Education for cleanroom workers should cover:
- Gowning
- Hand hygiene
- Use of gloves
- Specific job-related procedures
- Use of pass-throughs and air showers
- Wiping down work surfaces
Monitoring
Real time monitoring with cameras will record processes, record breakdowns for review and facilitate continuous improvement. By equipping a cleanroom facility with video cameras, a manufacturer can pinpoint errors and make adjustments going forward.
Real-time particle counting demonstrates a manufacturer’s willingness to meet a high level of quality. Cleanrooms can be equipped with sensors to count the level of airborne particulate matter at certain points in the manufacturing and assembly process. These sensors, taking measurements regularly and frequently, can be connected to a monitoring system that activates a stoppage sequence if a threshold for airborne particulates is crossed.
Maintenance and cleaning
Regular cleanroom maintenance is needed to ensure ongoing performance. At minimum floors and work surfaces are wiped down at the beginning and end of each shift. Other recommended cleaning procedures will be unique to the cleanroom and the manufacturing environment.
Life sciences manufacturing environments are especially exacting. Special cleaning procedures may be required using cleaning products that are cleanroom-approved. That includes detergents for removing dirt and grease – and disinfectants for controlling microbial contamination. Disinfectants have differing efficacies, defined as follows:.
- Bacteriostatic is used to halt bacterial growth.
- Bactericidal destroys bacterial cells.
- Sporicidal destroys endospore forming bacteria.
A life sciences manufacturing environment may need to use at least two disinfectants with different modes of activity to ensure thorough anti-microbial cleaning.
HEPA filters have a pre-filter that needs regular replacement. The HEPA filters themselves are maintenance free, but are required to be certified every year. Also, proper air flow and leak checks are part of the regular certification of a cleanroom.

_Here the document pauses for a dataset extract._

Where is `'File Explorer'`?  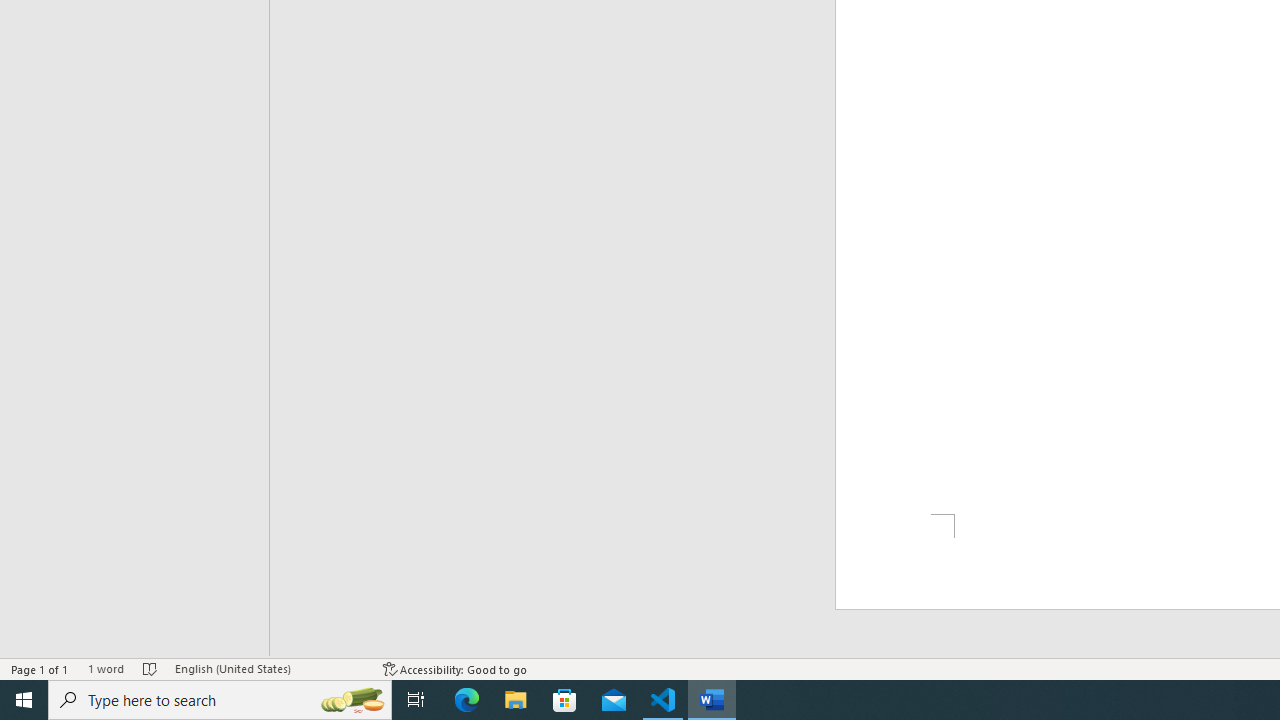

Certification can be performed by either internal personnel or external companies. Most companies prefer an external, third-party certification because it provides independent analysis. Product requirements may require independent certification.
In conclusion
A cleanroom is an important production tool in a life sciences manufacturing setting. Control of particulate contamination (including microbial contamination), is essential to product quality. Maintaining the highest possible product quality will ensure product efficacy and build a strong reputation. Maintaining top quality also means a reduction of rejected products which saves production dollars.
When reviewing cleanroom options, a life sciences company should consider particulate filtration performance, design needs, costs, and maintaining the performance of a cleanroom through activities such as worker education, real-time monitoring, and maintenance and cleaning.
Kevin Weist is president of Clean Air Products (Brooklyn Park, Minn.).